Футуризм и безумие (сборник) - страница 31



«Цель творчества не общение, я только самоудовлетворение и самопостижение… Все истинные создания искусства равноценны. Нет великих и второстепенных поэтов, все равны… По содержанию не может быть достойных и недостойных произведений искусств, они различаются только по форме… Нет низменных чувствований, и нет ложных. Что во мне есть, то истинно. Не человек мера вещей, а мгновение. Истинно то, что признаю я, признаю теперь, сегодня, в это мгновение.» (В. Брюсов. Истины. Северные цветы, 1901 г. Стр. 196.)

Такова формула символически-декадентского творчества – предшественников и духовных отцов футуризма. Слово футуризм уже было на языке символистов, философ и критик которых Шарль Морис[63] озаглавил свой труд «Литература сегодняшнего дня».

Если мы вглядимся в формулировку творчества декадентов в их собственном изложении, то увидим, что футуристы-дети идут по намеченному отцами пути.

Они резче подчеркивают особенности своего победного шествия и в своих манифестах ссылаются на близость грани безумия, как желанного и ценного.

До сих пор психиатрическая критика подходила к оценке новейших течений литературы с точки зрения душевного здоровья – и открывала Америку. Ни декаденты, ни футуристы ничуть не шокированы близостью к душевному заболеванию.

Пшибышевский[64] завидует участи «мономана[65], страдающего психозом ужасных видений».

Пшибышевский признаёт «объединяющую веру – веру в Шарко[66] и веру в божественность одержимости бесами». Это не выбор, а соединение подлинного лика с личиною, та мгновенность переживаний, под защитой которой свершает свой круг новое творчество.

В одном из обращений к обществу, в манифесте эгофутуризма прямо сказано: «III – Мысль до безумия. Безумие индивидуально». (19 Ego 12)[67]. И эгофутуристы Ассоциации 1913 года признают «мысль до Безумия, ибо лишь Безумие (в корне) индивидуально и пророчественно» (И. В. Игнатьев. Эго-футуризм. Послелетие, 1913).

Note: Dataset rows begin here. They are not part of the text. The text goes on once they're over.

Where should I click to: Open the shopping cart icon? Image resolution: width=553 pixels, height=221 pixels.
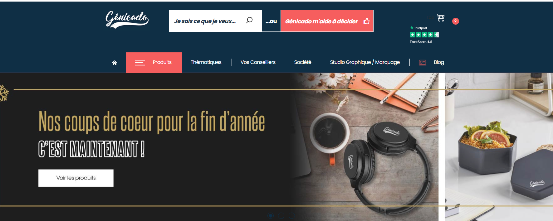tap(440, 18)
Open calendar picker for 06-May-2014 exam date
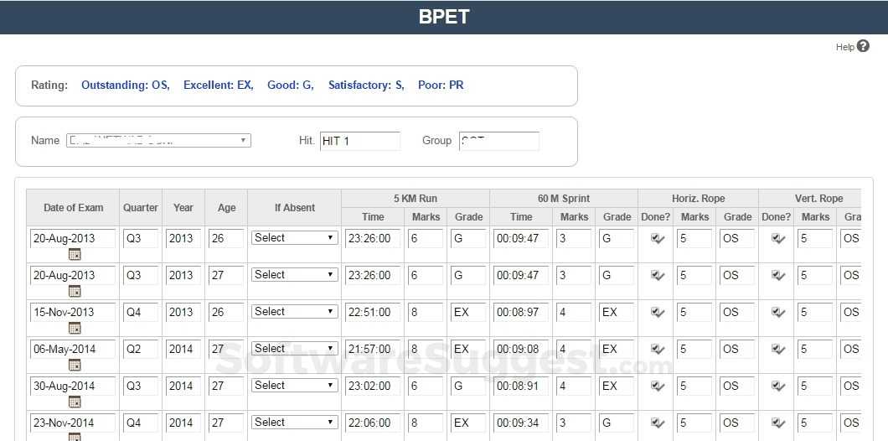 coord(75,365)
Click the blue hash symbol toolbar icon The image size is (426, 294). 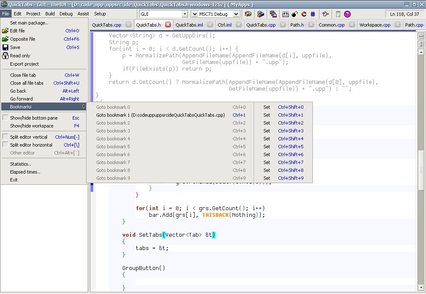tap(312, 14)
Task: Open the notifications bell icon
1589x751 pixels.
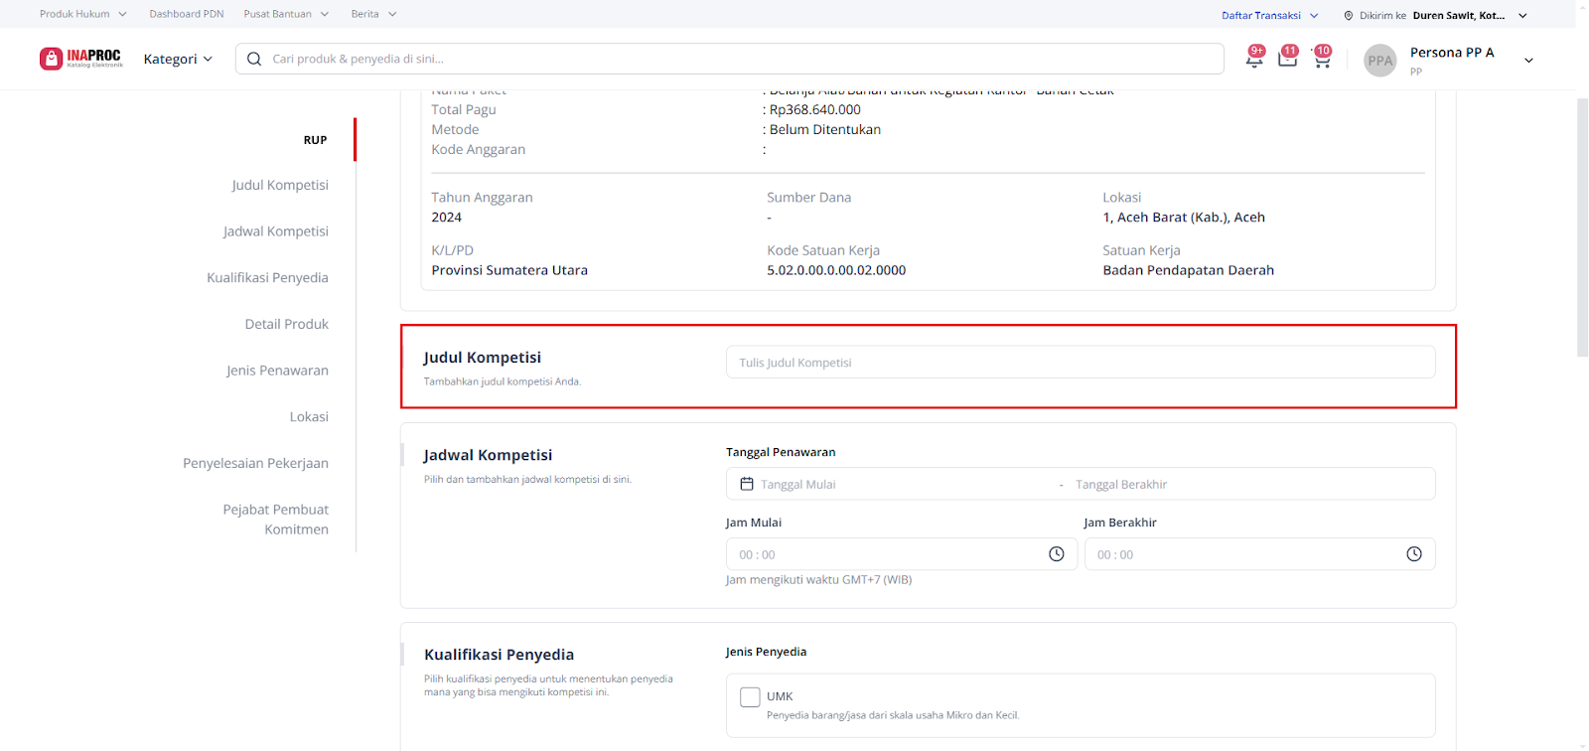Action: (1254, 60)
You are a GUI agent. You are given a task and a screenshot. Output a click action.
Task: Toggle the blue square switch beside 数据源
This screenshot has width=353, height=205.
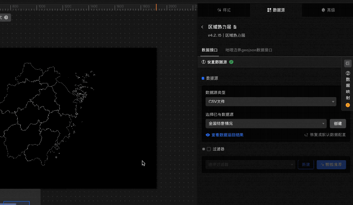point(203,78)
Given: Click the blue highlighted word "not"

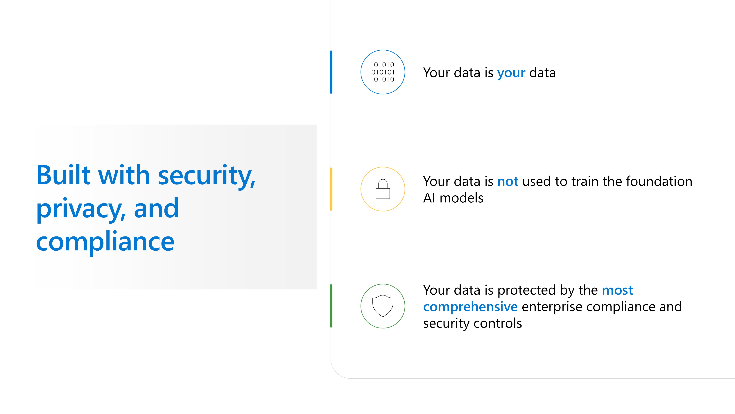Looking at the screenshot, I should (x=508, y=181).
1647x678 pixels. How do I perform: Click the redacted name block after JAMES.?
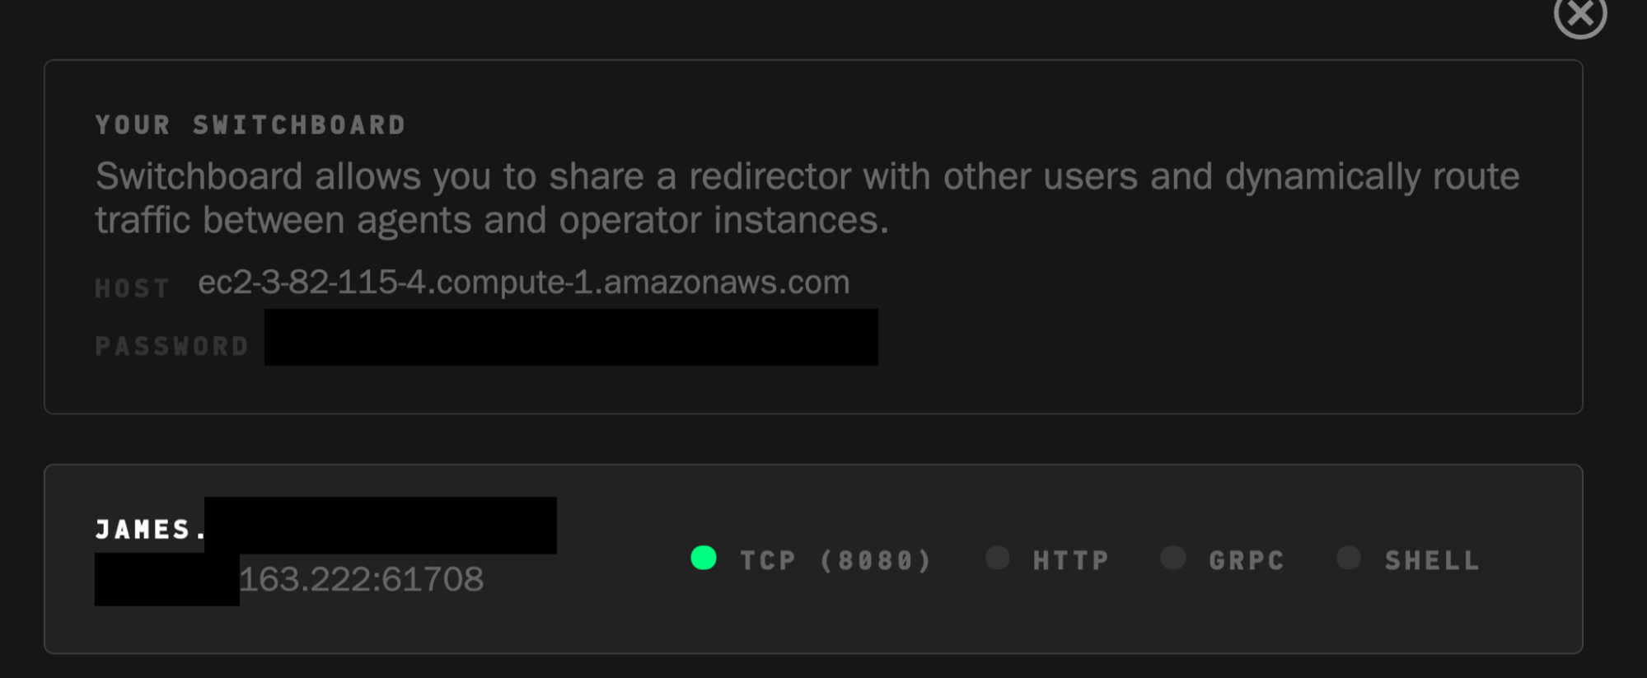381,525
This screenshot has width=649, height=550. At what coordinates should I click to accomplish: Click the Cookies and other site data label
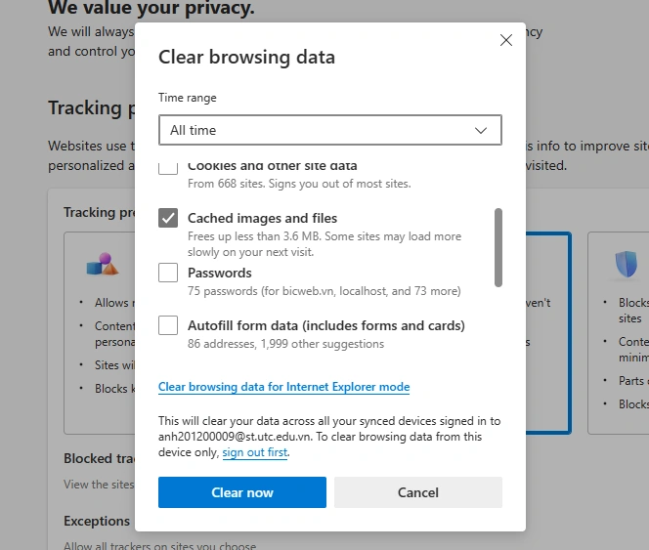[273, 166]
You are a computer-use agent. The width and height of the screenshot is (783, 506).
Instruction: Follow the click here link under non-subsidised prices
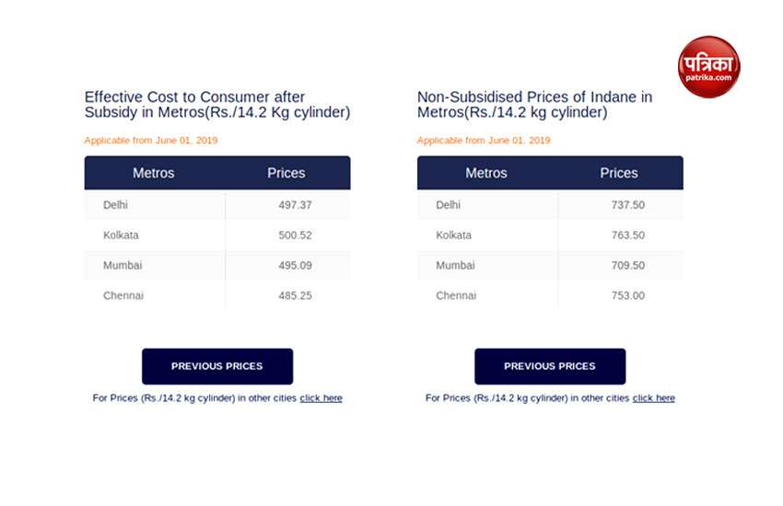point(654,397)
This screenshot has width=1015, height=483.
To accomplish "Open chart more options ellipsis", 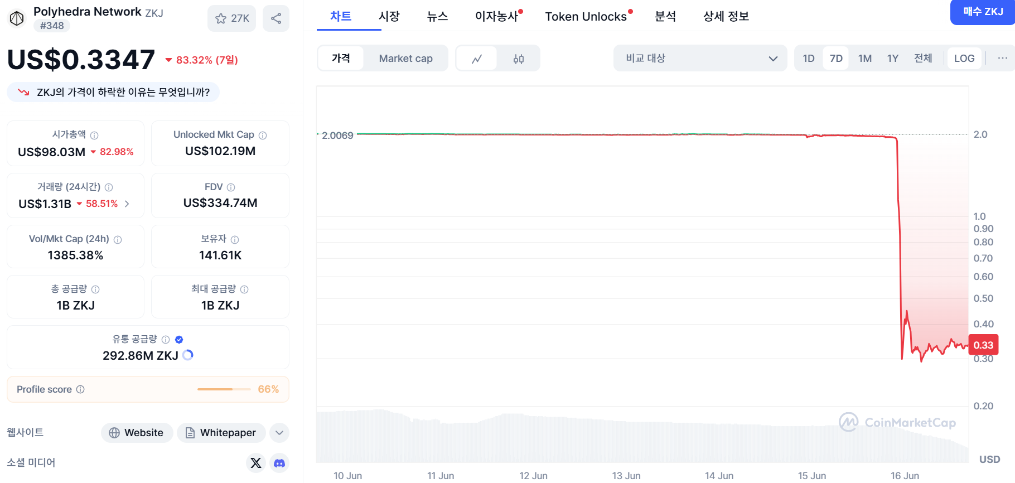I will (1002, 58).
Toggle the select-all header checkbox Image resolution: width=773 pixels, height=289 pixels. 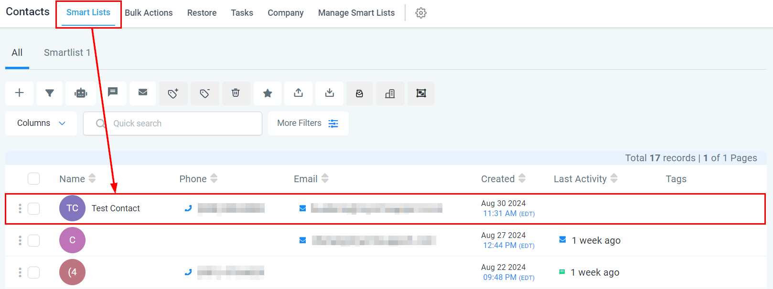[x=34, y=178]
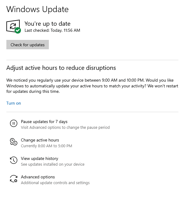Click 'Adjust active hours to reduce disruptions' heading
Image resolution: width=182 pixels, height=198 pixels.
(61, 68)
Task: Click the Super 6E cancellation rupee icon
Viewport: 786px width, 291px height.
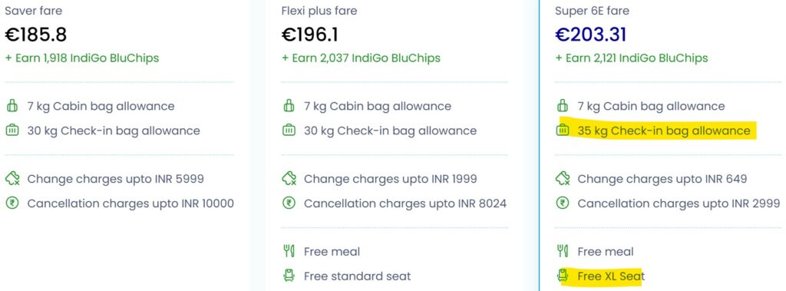Action: point(563,203)
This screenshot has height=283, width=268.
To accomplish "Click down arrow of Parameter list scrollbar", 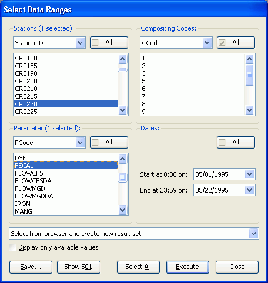I will (123, 210).
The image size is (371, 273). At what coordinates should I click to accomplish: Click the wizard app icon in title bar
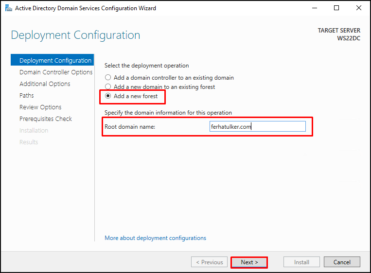coord(9,8)
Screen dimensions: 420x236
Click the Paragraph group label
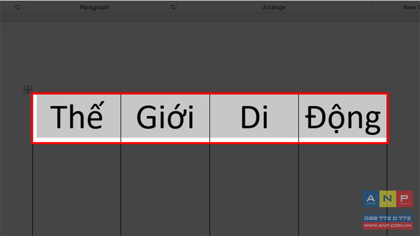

Однако же на предыдущей странице той же брошюры мы находим упрёк критике: «Эгофутуризм прессой так и принят – “Сумасшествие”».

Это противоречие объясняется тем, что душевное заболевание имеет двоякий смысл. В глазах непосвященного, в обычной жизни слово это стало синонимом бессмыслицы, нелепости и является в том виде, как употребляет его критика, на которую справедливо нападает И. В. Игнатьев[68], добавляя, отчего критике «не выдавать свою безмозглую болванку за череп психиатра?»[69]

На самом деле, всякое душевное заболевание подкрадывается медленно и выражается, действительно, часто ослаблением деятельности сознания, но совершаются эти перемены по определённым законам.

Душевное заболевание требует, прежде всего, оценки, а не глумления. Да и оценка может быть различная в зависимости от исходной точки зрения.

В практической жизни, душевнобольной – бесполезный член общества, он оторван от жизни. Но причина этого – в особом, своеобразном отношении его к внешнему миру, которого обычно и не замечают.

Психиатры подходят к душевному заболеванию, как врачи-естественники. Такова наиболее распространённая точка зрения. Они видят источник болезни в поражении мозговой коры, где Флексиг[70] установил центры высшей психической жизни (ассоциативные).

Расчленяя головной мозг ножом на анатомическом материале, эта школа стремится больную душу вывести из больного мозга, из поражения самого мозгового вещества. Несовершенству микроскопической техники приписывается то обстоятельство, что нельзя ещё пока увидеть этих поражений. Сюда же примыкает в последнее время химическая работа над самоотравлением, как причиной душевного заболевания.